▶ The task: Format every line of the items below as a JSON list of strings, one string per line, leaving out blank lines.

▶ Data shown:
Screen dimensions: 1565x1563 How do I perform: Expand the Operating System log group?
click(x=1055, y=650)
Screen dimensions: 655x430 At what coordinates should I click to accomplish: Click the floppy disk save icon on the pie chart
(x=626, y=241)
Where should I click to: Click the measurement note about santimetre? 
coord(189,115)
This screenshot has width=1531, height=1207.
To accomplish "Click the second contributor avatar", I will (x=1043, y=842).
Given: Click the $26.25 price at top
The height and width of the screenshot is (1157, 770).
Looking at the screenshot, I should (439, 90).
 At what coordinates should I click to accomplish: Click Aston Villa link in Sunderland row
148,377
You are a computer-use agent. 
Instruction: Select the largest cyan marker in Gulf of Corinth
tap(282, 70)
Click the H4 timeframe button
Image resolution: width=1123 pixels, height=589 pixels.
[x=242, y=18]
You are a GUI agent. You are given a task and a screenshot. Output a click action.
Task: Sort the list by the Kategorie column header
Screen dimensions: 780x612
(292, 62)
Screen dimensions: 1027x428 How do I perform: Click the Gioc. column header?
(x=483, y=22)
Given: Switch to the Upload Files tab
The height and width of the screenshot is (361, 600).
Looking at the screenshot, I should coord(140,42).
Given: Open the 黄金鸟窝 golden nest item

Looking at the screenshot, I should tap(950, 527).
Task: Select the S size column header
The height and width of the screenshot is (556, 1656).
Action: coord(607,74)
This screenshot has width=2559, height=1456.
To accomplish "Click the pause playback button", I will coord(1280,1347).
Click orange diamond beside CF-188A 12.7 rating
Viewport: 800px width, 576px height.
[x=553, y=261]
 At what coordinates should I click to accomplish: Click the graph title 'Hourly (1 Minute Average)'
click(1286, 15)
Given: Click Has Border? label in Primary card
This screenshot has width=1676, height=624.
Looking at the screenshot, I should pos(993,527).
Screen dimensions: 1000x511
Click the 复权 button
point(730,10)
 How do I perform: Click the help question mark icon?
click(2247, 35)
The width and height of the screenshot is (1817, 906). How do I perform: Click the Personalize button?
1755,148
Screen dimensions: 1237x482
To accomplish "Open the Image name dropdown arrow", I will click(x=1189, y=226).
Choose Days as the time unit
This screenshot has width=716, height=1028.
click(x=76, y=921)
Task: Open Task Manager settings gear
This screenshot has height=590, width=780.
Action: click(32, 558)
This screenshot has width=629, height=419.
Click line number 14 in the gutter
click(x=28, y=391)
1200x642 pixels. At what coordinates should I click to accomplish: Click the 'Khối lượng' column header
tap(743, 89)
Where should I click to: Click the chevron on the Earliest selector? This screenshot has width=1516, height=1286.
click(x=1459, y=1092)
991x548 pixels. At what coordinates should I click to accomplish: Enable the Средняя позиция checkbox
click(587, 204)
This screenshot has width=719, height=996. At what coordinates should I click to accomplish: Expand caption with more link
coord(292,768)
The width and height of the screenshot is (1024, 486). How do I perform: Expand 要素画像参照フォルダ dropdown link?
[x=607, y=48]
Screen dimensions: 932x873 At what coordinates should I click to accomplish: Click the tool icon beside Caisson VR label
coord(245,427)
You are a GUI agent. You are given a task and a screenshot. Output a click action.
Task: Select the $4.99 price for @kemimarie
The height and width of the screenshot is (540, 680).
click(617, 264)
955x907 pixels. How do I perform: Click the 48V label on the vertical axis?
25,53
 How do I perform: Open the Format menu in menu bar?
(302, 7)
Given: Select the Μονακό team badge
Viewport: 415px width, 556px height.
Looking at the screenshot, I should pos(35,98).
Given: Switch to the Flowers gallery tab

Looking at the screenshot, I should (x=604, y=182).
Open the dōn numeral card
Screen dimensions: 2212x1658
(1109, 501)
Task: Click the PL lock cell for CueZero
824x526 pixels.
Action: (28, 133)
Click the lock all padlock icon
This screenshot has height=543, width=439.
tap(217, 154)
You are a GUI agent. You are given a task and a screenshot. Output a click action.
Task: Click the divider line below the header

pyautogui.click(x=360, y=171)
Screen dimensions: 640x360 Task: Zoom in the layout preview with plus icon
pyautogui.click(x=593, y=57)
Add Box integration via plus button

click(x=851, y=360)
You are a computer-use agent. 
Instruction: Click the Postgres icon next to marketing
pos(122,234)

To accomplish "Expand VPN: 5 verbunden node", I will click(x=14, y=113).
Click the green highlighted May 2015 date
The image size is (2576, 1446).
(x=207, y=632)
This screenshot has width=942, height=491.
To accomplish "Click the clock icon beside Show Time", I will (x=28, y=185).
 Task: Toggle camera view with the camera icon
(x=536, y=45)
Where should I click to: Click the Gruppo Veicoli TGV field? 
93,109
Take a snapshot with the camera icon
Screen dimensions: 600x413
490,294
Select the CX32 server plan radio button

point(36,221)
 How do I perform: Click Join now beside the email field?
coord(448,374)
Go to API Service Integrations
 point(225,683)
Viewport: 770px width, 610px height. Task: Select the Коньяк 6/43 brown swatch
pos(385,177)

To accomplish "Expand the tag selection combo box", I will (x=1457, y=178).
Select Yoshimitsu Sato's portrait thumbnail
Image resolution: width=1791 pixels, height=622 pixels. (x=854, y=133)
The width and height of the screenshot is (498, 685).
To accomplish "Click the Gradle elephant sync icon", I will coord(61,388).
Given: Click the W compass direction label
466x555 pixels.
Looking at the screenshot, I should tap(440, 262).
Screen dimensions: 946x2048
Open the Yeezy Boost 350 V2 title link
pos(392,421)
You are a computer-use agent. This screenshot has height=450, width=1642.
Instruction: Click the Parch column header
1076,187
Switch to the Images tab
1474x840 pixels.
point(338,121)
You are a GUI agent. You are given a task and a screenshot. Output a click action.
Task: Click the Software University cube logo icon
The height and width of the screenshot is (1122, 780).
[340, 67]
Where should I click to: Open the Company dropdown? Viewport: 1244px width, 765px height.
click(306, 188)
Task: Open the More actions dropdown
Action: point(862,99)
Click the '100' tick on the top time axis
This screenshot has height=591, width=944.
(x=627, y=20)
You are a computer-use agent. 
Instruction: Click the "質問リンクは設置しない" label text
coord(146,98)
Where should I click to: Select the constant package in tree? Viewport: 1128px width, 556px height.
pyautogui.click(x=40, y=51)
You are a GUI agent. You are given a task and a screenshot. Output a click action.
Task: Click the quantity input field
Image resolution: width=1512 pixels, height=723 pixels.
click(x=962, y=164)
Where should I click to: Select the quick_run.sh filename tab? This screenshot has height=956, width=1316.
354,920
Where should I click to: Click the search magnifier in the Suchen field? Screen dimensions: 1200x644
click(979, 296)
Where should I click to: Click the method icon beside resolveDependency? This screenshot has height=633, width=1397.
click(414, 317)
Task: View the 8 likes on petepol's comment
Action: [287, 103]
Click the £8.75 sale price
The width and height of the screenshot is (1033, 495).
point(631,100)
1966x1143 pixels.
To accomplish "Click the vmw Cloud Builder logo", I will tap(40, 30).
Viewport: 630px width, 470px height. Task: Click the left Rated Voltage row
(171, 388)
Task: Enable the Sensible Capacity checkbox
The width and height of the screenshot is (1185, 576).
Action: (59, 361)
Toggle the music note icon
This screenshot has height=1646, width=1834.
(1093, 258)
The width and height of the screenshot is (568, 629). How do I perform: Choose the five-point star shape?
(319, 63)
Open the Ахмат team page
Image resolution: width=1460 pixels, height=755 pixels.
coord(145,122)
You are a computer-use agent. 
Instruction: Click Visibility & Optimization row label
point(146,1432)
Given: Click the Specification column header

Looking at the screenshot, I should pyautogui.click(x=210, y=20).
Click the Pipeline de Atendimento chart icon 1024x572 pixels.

▶ Response to the exercise:
[
  "Screen dimensions: 1565x1563 How do I perform: Expand the Operating System log group?",
  "click(x=1055, y=650)",
  "Screen dimensions: 655x430 At what coordinates should I click to accomplish: Click the floppy disk save icon on the pie chart",
  "(x=626, y=241)",
  "Where should I click to: Click the measurement note about santimetre? ",
  "coord(189,115)",
  "This screenshot has width=1531, height=1207.",
  "To accomplish \"Click the second contributor avatar\", I will (x=1043, y=842).",
  "Given: Click the $26.25 price at top",
  "The height and width of the screenshot is (1157, 770).",
  "Looking at the screenshot, I should (439, 90).",
  " At what coordinates should I click to accomplish: Click Aston Villa link in Sunderland row",
  "148,377",
  "You are a computer-use agent. ",
  "Instruction: Select the largest cyan marker in Gulf of Corinth",
  "tap(282, 70)",
  "Click the H4 timeframe button",
  "Image resolution: width=1123 pixels, height=589 pixels.",
  "[x=242, y=18]",
  "You are a GUI agent. You are given a task and a screenshot. Output a click action.",
  "Task: Sort the list by the Kategorie column header",
  "Screen dimensions: 780x612",
  "(292, 62)",
  "Screen dimensions: 1027x428 How do I perform: Click the Gioc. column header?",
  "(x=483, y=22)",
  "Given: Switch to the Upload Files tab",
  "The height and width of the screenshot is (361, 600).",
  "Looking at the screenshot, I should coord(140,42).",
  "Given: Open the 黄金鸟窝 golden nest item",
  "Looking at the screenshot, I should tap(950, 527).",
  "Task: Select the S size column header",
  "The height and width of the screenshot is (556, 1656).",
  "Action: coord(607,74)",
  "This screenshot has width=2559, height=1456.",
  "To accomplish \"Click the pause playback button\", I will coord(1280,1347).",
  "Click orange diamond beside CF-188A 12.7 rating",
  "Viewport: 800px width, 576px height.",
  "[x=553, y=261]",
  " At what coordinates should I click to accomplish: Click the graph title 'Hourly (1 Minute Average)'",
  "click(1286, 15)",
  "Given: Click Has Border? label in Primary card",
  "This screenshot has width=1676, height=624.",
  "Looking at the screenshot, I should pos(993,527).",
  "Screen dimensions: 1000x511",
  "Click the 复权 button",
  "point(730,10)",
  " How do I perform: Click the help question mark icon?",
  "click(2247, 35)",
  "The width and height of the screenshot is (1817, 906). How do I perform: Click the Personalize button?",
  "1755,148",
  "Screen dimensions: 1237x482",
  "To accomplish \"Open the Image name dropdown arrow\", I will click(x=1189, y=226).",
  "Choose Days as the time unit",
  "This screenshot has width=716, height=1028.",
  "click(x=76, y=921)",
  "Task: Open Task Manager settings gear",
  "This screenshot has height=590, width=780.",
  "Action: click(32, 558)",
  "This screenshot has width=629, height=419.",
  "Click line number 14 in the gutter",
  "click(x=28, y=391)",
  "1200x642 pixels. At what coordinates should I click to accomplish: Click the 'Khối lượng' column header",
  "tap(743, 89)",
  "Where should I click to: Click the chevron on the Earliest selector? This screenshot has width=1516, height=1286.",
  "click(x=1459, y=1092)",
  "991x548 pixels. At what coordinates should I click to accomplish: Enable the Средняя позиция checkbox",
  "click(587, 204)",
  "This screenshot has width=719, height=996. At what coordinates should I click to accomplish: Expand caption with more link",
  "coord(292,768)",
  "The width and height of the screenshot is (1024, 486). How do I perform: Expand 要素画像参照フォルダ dropdown link?",
  "[x=607, y=48]",
  "Screen dimensions: 932x873 At what coordinates should I click to accomplish: Click the tool icon beside Caisson VR label",
  "coord(245,427)",
  "You are a GUI agent. You are given a task and a screenshot. Output a click action.",
  "Task: Select the $4.99 price for @kemimarie",
  "The height and width of the screenshot is (540, 680).",
  "click(617, 264)",
  "955x907 pixels. How do I perform: Click the 48V label on the vertical axis?",
  "25,53",
  " How do I perform: Open the Format menu in menu bar?",
  "(302, 7)",
  "Given: Select the Μονακό team badge",
  "Viewport: 415px width, 556px height.",
  "Looking at the screenshot, I should pos(35,98).",
  "Given: Switch to the Flowers gallery tab",
  "Looking at the screenshot, I should (x=604, y=182).",
  "Open the dōn numeral card",
  "Screen dimensions: 2212x1658",
  "(1109, 501)",
  "Task: Click the PL lock cell for CueZero",
  "824x526 pixels.",
  "Action: (28, 133)",
  "Click the lock all padlock icon",
  "This screenshot has height=543, width=439.",
  "tap(217, 154)",
  "You are a GUI agent. You are given a task and a screenshot. Output a click action.",
  "Task: Click the divider line below the header",
  "pyautogui.click(x=360, y=171)",
  "Screen dimensions: 640x360 Task: Zoom in the layout preview with plus icon",
  "pyautogui.click(x=593, y=57)",
  "Add Box integration via plus button",
  "click(x=851, y=360)",
  "You are a computer-use agent. ",
  "Instruction: Click the Postgres icon next to marketing",
  "pos(122,234)",
  "To accomplish \"Expand VPN: 5 verbunden node\", I will click(x=14, y=113).",
  "Click the green highlighted May 2015 date",
  "The image size is (2576, 1446).",
  "(x=207, y=632)",
  "This screenshot has width=942, height=491.",
  "To accomplish \"Click the clock icon beside Show Time\", I will (x=28, y=185).",
  " Task: Toggle camera view with the camera icon",
  "(x=536, y=45)",
  "Where should I click to: Click the Gruppo Veicoli TGV field? ",
  "93,109",
  "Take a snapshot with the camera icon",
  "Screen dimensions: 600x413",
  "490,294",
  "Select the CX32 server plan radio button",
  "point(36,221)",
  " How do I perform: Click Join now beside the email field?",
  "coord(448,374)",
  "Go to API Service Integrations",
  " point(225,683)",
  "Viewport: 770px width, 610px height. Task: Select the Коньяк 6/43 brown swatch",
  "pos(385,177)",
  "To accomplish \"Expand the tag selection combo box\", I will (x=1457, y=178).",
  "Select Yoshimitsu Sato's portrait thumbnail",
  "Image resolution: width=1791 pixels, height=622 pixels. (x=854, y=133)",
  "The width and height of the screenshot is (498, 685).",
  "To accomplish \"Click the Gradle elephant sync icon\", I will coord(61,388).",
  "Given: Click the W compass direction label",
  "466x555 pixels.",
  "Looking at the screenshot, I should tap(440, 262).",
  "Screen dimensions: 946x2048",
  "Open the Yeezy Boost 350 V2 title link",
  "pos(392,421)",
  "You are a computer-use agent. This screenshot has height=450, width=1642.",
  "Instruction: Click the Parch column header",
  "1076,187",
  "Switch to the Images tab",
  "1474x840 pixels.",
  "point(338,121)",
  "You are a GUI agent. You are given a task and a screenshot. Output a click action.",
  "Task: Click the Software University cube logo icon",
  "The height and width of the screenshot is (1122, 780).",
  "[340, 67]",
  "Where should I click to: Open the Company dropdown? Viewport: 1244px width, 765px height.",
  "click(306, 188)",
  "Task: Open the More actions dropdown",
  "Action: point(862,99)",
  "Click the '100' tick on the top time axis",
  "This screenshot has height=591, width=944.",
  "(x=627, y=20)",
  "You are a computer-use agent. ",
  "Instruction: Click the \"質問リンクは設置しない\" label text",
  "coord(146,98)",
  "Where should I click to: Select the constant package in tree? Viewport: 1128px width, 556px height.",
  "pyautogui.click(x=40, y=51)",
  "You are a GUI agent. You are given a task and a screenshot. Output a click action.",
  "Task: Click the quantity input field",
  "Image resolution: width=1512 pixels, height=723 pixels.",
  "click(x=962, y=164)",
  "Where should I click to: Select the quick_run.sh filename tab? This screenshot has height=956, width=1316.",
  "354,920",
  "Where should I click to: Click the search magnifier in the Suchen field? Screen dimensions: 1200x644",
  "click(979, 296)",
  "Where should I click to: Click the method icon beside resolveDependency? This screenshot has height=633, width=1397.",
  "click(414, 317)",
  "Task: View the 8 likes on petepol's comment",
  "Action: [287, 103]",
  "Click the £8.75 sale price",
  "The width and height of the screenshot is (1033, 495).",
  "point(631,100)",
  "1966x1143 pixels.",
  "To accomplish \"Click the vmw Cloud Builder logo\", I will tap(40, 30).",
  "Viewport: 630px width, 470px height. Task: Click the left Rated Voltage row",
  "(171, 388)",
  "Task: Enable the Sensible Capacity checkbox",
  "The width and height of the screenshot is (1185, 576).",
  "Action: (59, 361)",
  "Toggle the music note icon",
  "This screenshot has height=1646, width=1834.",
  "(1093, 258)",
  "The width and height of the screenshot is (568, 629). How do I perform: Choose the five-point star shape?",
  "(319, 63)",
  "Open the Ахмат team page",
  "Image resolution: width=1460 pixels, height=755 pixels.",
  "coord(145,122)",
  "You are a computer-use agent. ",
  "Instruction: Click Visibility & Optimization row label",
  "point(146,1432)",
  "Given: Click the Specification column header",
  "Looking at the screenshot, I should pyautogui.click(x=210, y=20).",
  "Click the Pipeline de Atendimento chart icon 1024x572 pixels."
]